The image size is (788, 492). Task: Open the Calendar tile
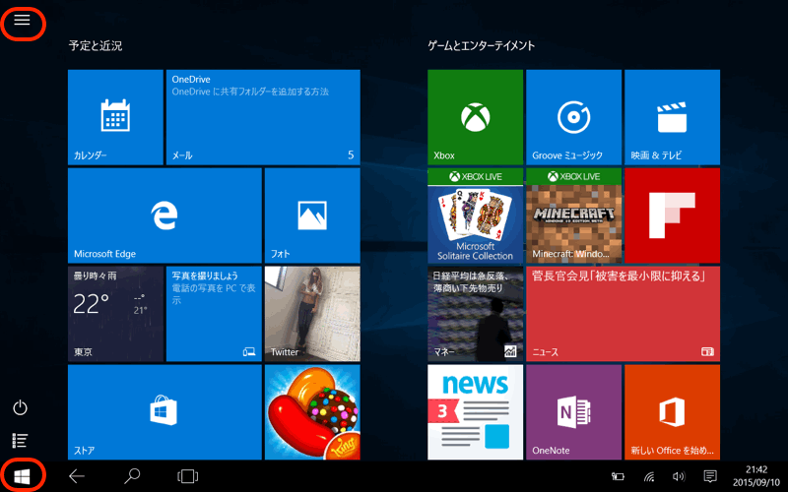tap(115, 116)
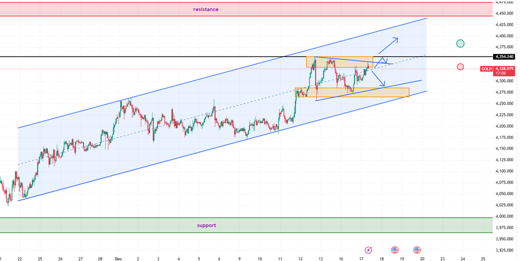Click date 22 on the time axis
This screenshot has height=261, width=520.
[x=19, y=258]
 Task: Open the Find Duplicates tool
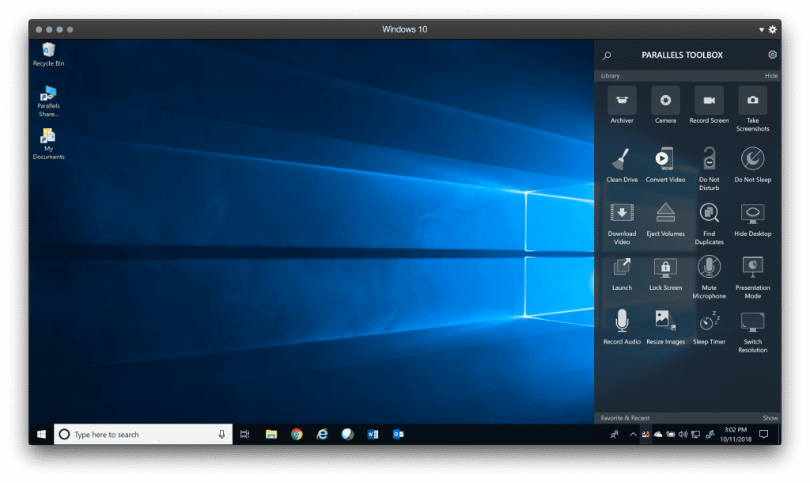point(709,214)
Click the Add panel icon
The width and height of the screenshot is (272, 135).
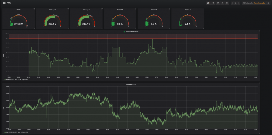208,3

☆ ☆ ☆ ☆ ☆ ☆ ☆

▶ **Exercise goal**:
Could the entries be output exactly as written, but without their images?

▶ **Exercise solution**:
The image size is (788, 492). Task: Open the Calendar tile
tap(115, 116)
Click date 22 on the time axis
This screenshot has height=261, width=520.
[x=19, y=258]
 Task: Open the Find Duplicates tool
point(709,214)
Click the Add panel icon
The width and height of the screenshot is (272, 135).
208,3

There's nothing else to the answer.